No caso do arroz, as importações necessárias para suprir o mercado interno devem chegar a 1,6 bilhão de toneladas e ser 30% superiores ao ano passado. A produção da cultura (de 8,8 milhões de toneladas) deve ser 7% inferior à da safra 94/95. Ou seja: enquanto nossos agricultores nordestinos têm de caçar calangos para sobreviver, como nos relatou a agricultura de Tabira, o governo gasta fortunas com importações para abastecer o mercado interno.

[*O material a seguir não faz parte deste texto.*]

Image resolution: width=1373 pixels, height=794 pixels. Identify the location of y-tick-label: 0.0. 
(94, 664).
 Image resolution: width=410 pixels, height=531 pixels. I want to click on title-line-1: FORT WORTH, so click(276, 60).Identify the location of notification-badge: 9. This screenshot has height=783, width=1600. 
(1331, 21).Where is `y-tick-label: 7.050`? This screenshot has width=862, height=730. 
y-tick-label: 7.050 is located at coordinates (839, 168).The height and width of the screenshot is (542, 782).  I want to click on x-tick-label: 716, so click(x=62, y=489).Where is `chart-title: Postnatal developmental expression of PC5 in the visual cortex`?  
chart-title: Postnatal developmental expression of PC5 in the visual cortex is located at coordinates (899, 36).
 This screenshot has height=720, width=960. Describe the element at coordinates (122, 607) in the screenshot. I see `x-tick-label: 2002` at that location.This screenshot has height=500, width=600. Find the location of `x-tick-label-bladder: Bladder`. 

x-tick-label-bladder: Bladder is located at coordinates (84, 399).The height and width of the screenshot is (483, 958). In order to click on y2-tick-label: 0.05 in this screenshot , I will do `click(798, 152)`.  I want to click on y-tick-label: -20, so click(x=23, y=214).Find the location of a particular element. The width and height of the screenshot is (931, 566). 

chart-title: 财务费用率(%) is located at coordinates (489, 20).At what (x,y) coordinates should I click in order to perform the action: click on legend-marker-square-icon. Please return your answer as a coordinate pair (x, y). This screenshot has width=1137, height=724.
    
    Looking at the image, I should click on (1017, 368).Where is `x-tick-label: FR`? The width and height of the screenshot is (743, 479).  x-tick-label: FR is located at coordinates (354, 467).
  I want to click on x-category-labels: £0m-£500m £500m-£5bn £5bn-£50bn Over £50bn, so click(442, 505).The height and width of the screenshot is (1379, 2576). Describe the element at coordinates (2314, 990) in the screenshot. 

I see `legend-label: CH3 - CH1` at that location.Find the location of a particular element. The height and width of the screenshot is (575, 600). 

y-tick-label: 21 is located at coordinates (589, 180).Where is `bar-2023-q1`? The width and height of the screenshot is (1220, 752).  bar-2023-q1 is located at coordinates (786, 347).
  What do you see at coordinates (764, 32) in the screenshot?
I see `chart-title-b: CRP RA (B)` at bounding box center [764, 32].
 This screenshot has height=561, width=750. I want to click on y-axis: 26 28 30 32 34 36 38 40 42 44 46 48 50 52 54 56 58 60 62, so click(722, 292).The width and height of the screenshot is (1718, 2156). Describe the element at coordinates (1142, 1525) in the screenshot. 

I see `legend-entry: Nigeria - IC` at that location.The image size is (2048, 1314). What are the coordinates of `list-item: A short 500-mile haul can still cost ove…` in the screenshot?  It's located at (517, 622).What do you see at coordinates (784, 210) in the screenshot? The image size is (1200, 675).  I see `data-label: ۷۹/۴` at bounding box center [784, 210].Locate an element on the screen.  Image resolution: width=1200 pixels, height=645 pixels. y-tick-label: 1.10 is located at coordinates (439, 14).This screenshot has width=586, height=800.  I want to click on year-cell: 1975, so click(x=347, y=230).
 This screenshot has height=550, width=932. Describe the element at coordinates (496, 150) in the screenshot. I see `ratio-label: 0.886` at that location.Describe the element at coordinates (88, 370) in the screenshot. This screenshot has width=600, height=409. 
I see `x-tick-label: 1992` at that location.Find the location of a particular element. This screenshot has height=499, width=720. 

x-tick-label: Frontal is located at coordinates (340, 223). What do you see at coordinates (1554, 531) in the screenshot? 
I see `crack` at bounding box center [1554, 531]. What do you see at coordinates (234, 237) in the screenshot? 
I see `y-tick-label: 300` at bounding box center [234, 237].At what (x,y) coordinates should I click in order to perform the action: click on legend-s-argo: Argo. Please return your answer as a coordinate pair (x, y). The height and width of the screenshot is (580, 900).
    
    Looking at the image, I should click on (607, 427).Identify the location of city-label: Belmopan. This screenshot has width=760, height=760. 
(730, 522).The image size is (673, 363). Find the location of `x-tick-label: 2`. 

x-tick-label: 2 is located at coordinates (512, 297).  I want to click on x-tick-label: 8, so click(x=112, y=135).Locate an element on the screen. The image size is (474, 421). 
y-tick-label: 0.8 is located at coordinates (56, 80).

Do exposto, parece-nos que o problema da fome no Nordeste nos oferece uma excelente oportunidade para refletirmos sobre a crise na agricultura nacional. O modelo agrícola adotado no Brasil, que prioriza a agricultura de exportação ao invés de estimular a agricultura familiar, deve ser urgentemente repensado - e modificado. A fome e a seca no Nordeste resultam não apenas de um fenômeno meteorológico passageiro, mas sobretudo da inexistência de uma política agrícola, social e até ambiental séria.
Não se resolve o problema da seca e da fome nem com rezas e apelos de um Deus no qual não se acredita, como fez FHC, nem com danças ritualísticas ou com incensos indígenas, senão com ações concretas e preventivas. O incêndio em Roraima - sobre o qual o governo já havia sido advertido e no entanto não fez nada para evitar o pior - é uma prova cabal dos efeitos desastrosos que a omissão pode causar a um país. Tão grave quanto a fome do pão é a fome de justiça social existente no Brasil. Mas esta fome o governo federal, pelo que tem feito até agora, não parece disposto a aplacar.
- PADRE ROQUE é deputado federal pelo PT do Paraná e professor licenciado do Departamento de Educação da Universidade Estadual de Ponta Grossa.